There is a large literature discussing the relative merits of using *RR*, *DIF*, and *OR* as outcome measures [10]-[14]. Our results concerning generalizability of *DIF* and *RR*, but not *OR*, in the presence of an unobserved binary covariate with no interaction, add important new information to this discussion.

Because the analyst must weight all the issues, we think it is helpful to present our perspective on some of the other factors that affect the choice of outcome measure. We believe the outcome measure should reflect the underlying model if it is known. Also we agree that one should consider how well the model of constant *RR, DIF, OR* fits the data [10].

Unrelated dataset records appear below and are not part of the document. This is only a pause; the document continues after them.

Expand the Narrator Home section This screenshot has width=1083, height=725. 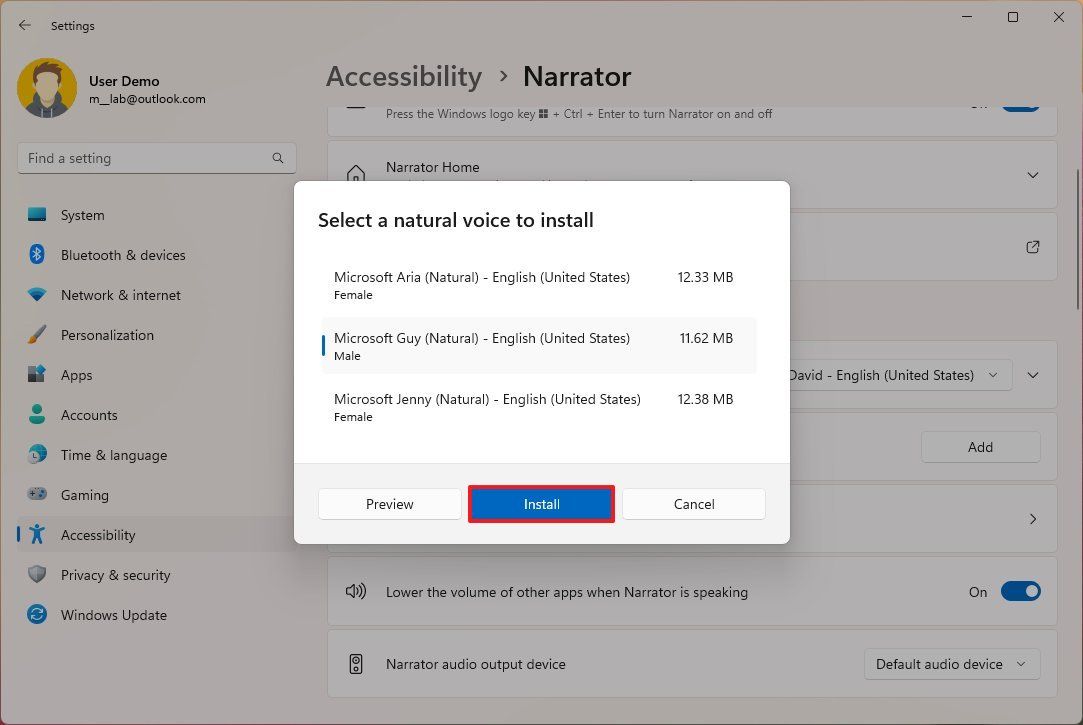point(1033,175)
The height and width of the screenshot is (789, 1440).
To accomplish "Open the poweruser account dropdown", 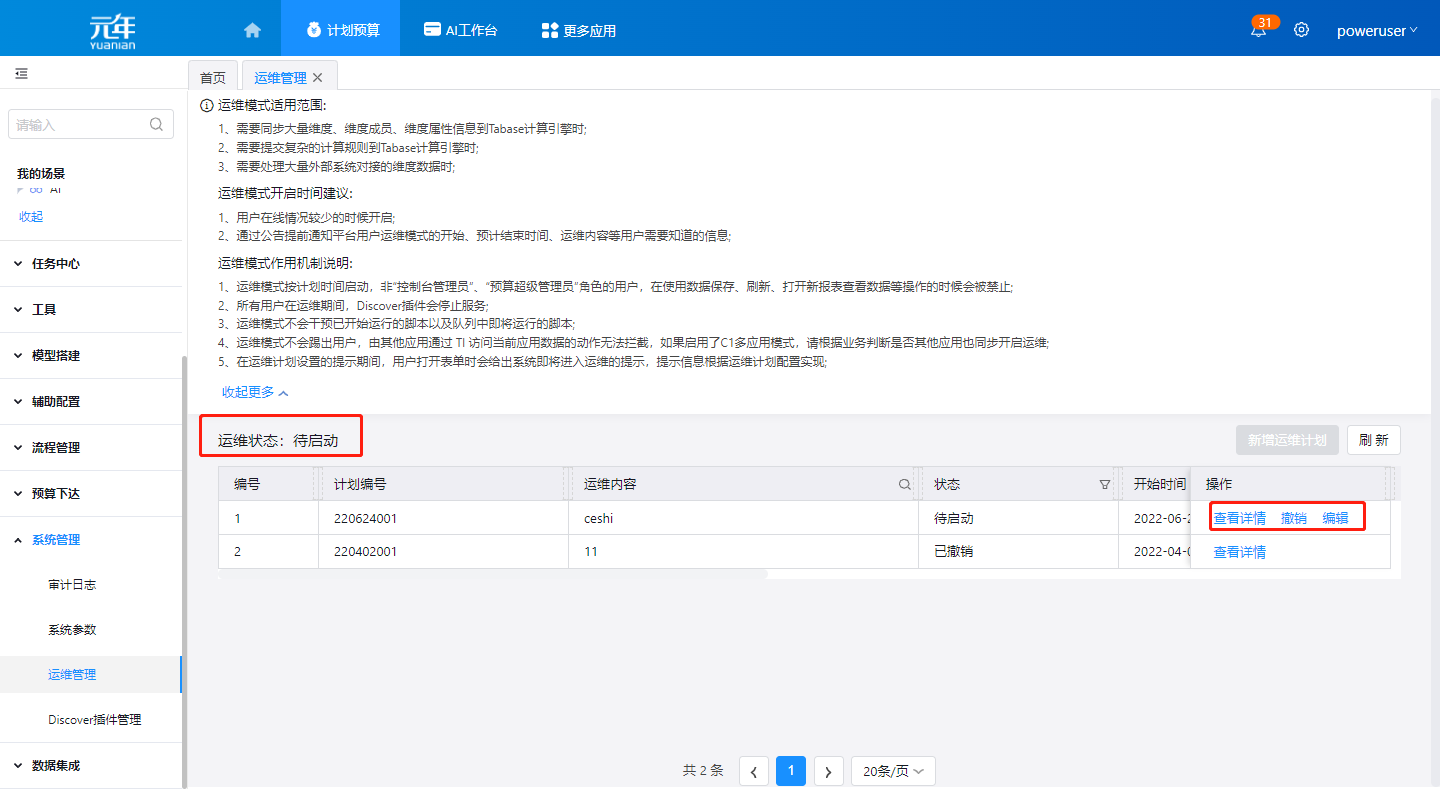I will [1376, 30].
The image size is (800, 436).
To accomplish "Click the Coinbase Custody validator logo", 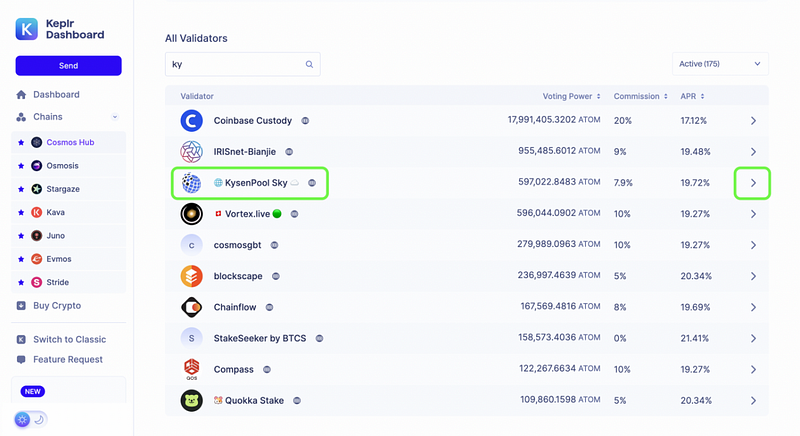I will pos(191,121).
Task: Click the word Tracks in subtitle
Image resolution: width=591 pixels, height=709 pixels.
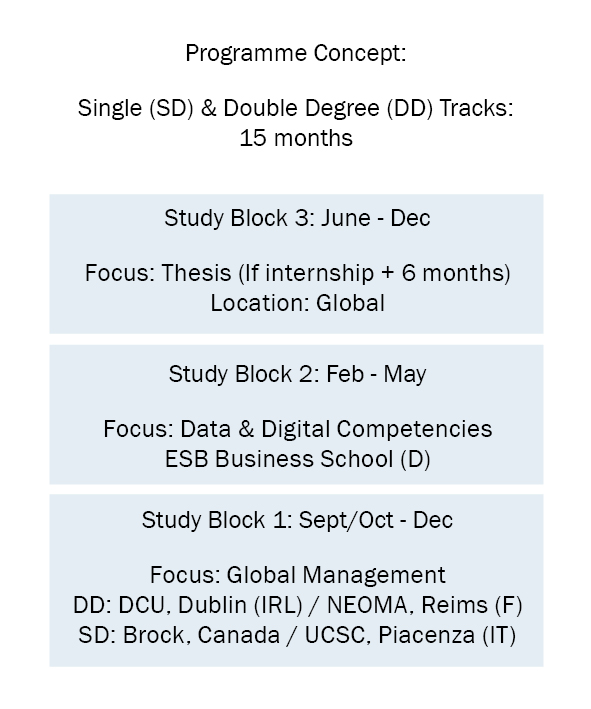Action: (476, 109)
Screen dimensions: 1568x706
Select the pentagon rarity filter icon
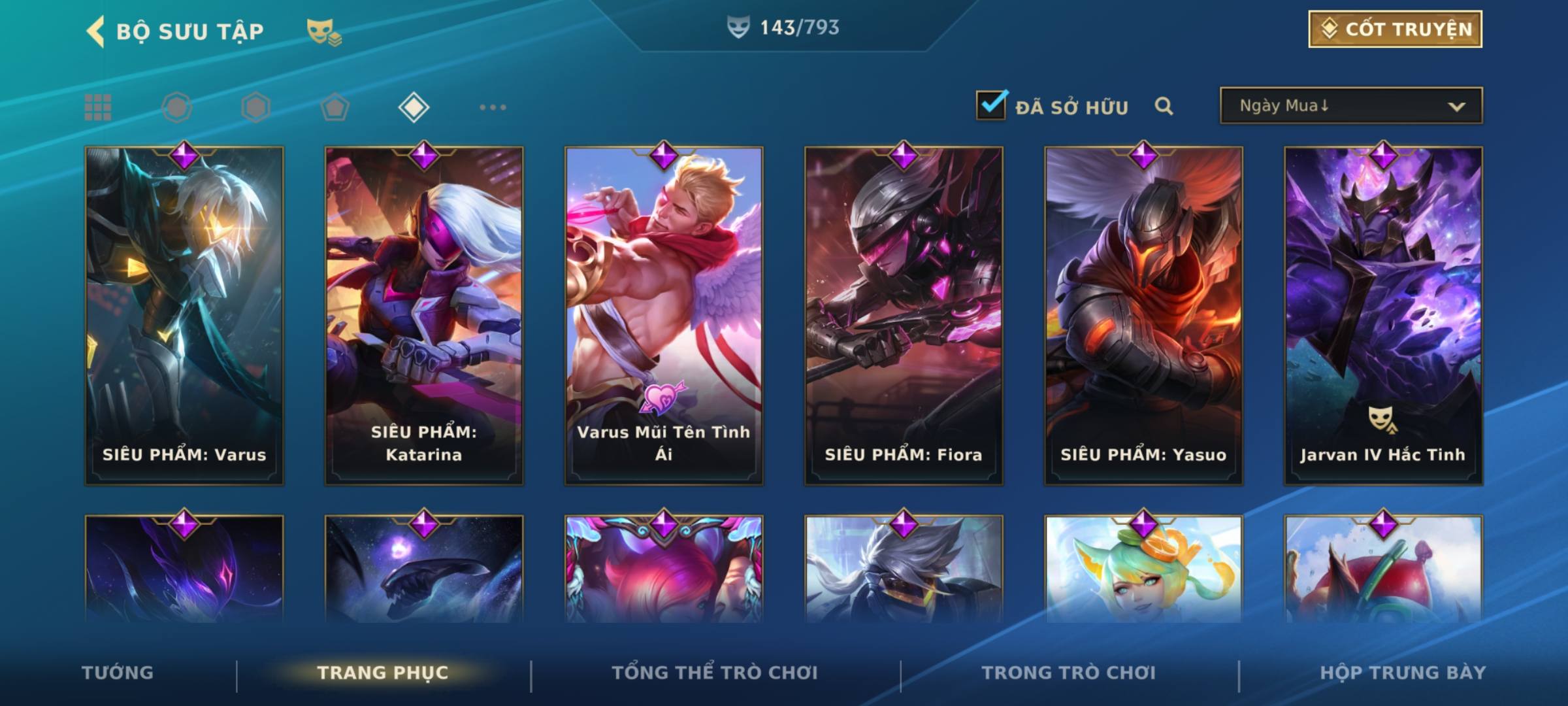(x=335, y=107)
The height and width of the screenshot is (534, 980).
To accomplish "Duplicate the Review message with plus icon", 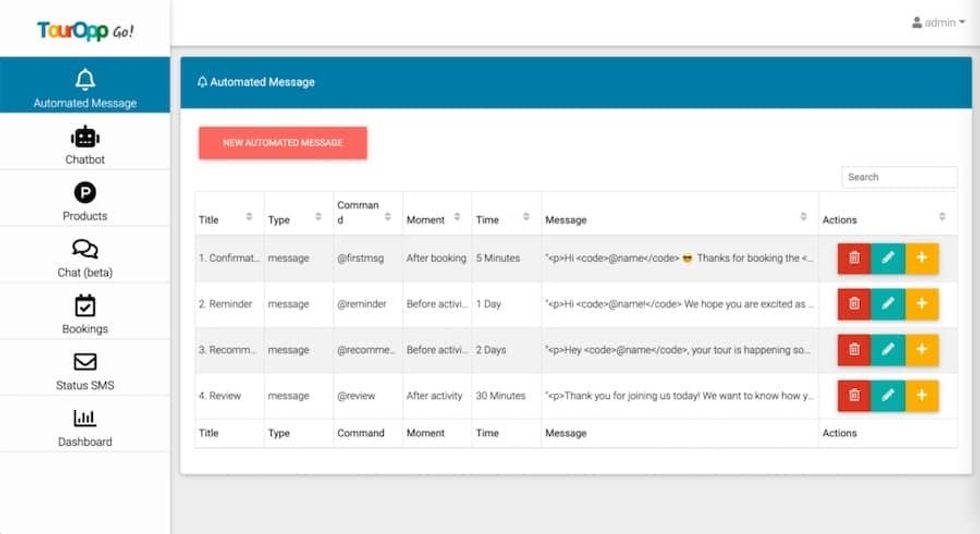I will (x=922, y=395).
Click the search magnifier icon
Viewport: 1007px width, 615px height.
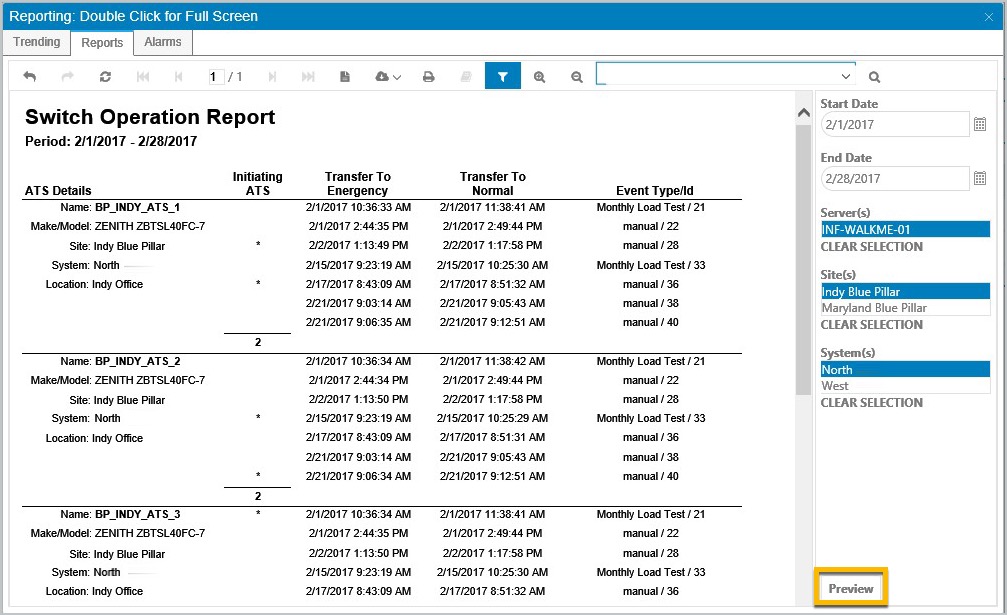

It is sometimes argued that *DIF* and *RR* should *not* be used because extrapolated estimates might violate the constraints that 0 <*DIF* < 1 and *RR* > 0 [10]. (For example, suppose that in 9 trials the probability of outcome in the control group is .1 and the probability of outcome in the intervention group is .6. so *DIF* = .5. Also suppose that in 1 additional trial, the probability of outcome in the control group is .65 and the probability of outcome in the intervention group is .95 so *DIF* = .3. If all trials are equal size, a weighted estimate of *DIF* with weights inversely proportional to the variance yields *DIF*
_{
avg
} = .47. The estimated probability of outcome in the last trial would then be .65 + *DIF*
_{
avg
} = 1.12, which violates the constraint on *DIF*.) In contrast to many other investigators we are not concerned with this extrapolation problem. In many meta-analyses the extrapolated estimates will not violate the constraints. If an extrapolated estimate violates a constraint, it could be a valuable indication that the model is inappropriate when applied to all the studies. If the constraint is violated only slightly, it might be sensible to fit a model that constrains *DIF* and *RR* to lie in valid ranges [11].

Sometimes it is argued that *RR* should not be used because its value changes if the labels of the binary outcome are reversed [10]. In particular, if *RR* is constant with one set of labels it is typically not constant if the labels are reversed. However, because the labels have an important meaning (e.g. survive or die), we are not concerned that *RR* changes with label reversal. In contrast, in latent class models, the class labels are arbitrary, so it is helpful to check the computations by verifying that the results are the same if the labels are reversed. A more serious criticism of *RR* is sensitivity to small counts [12]. We agree with this criticism and do not recommend using *RR* with small counts in one group.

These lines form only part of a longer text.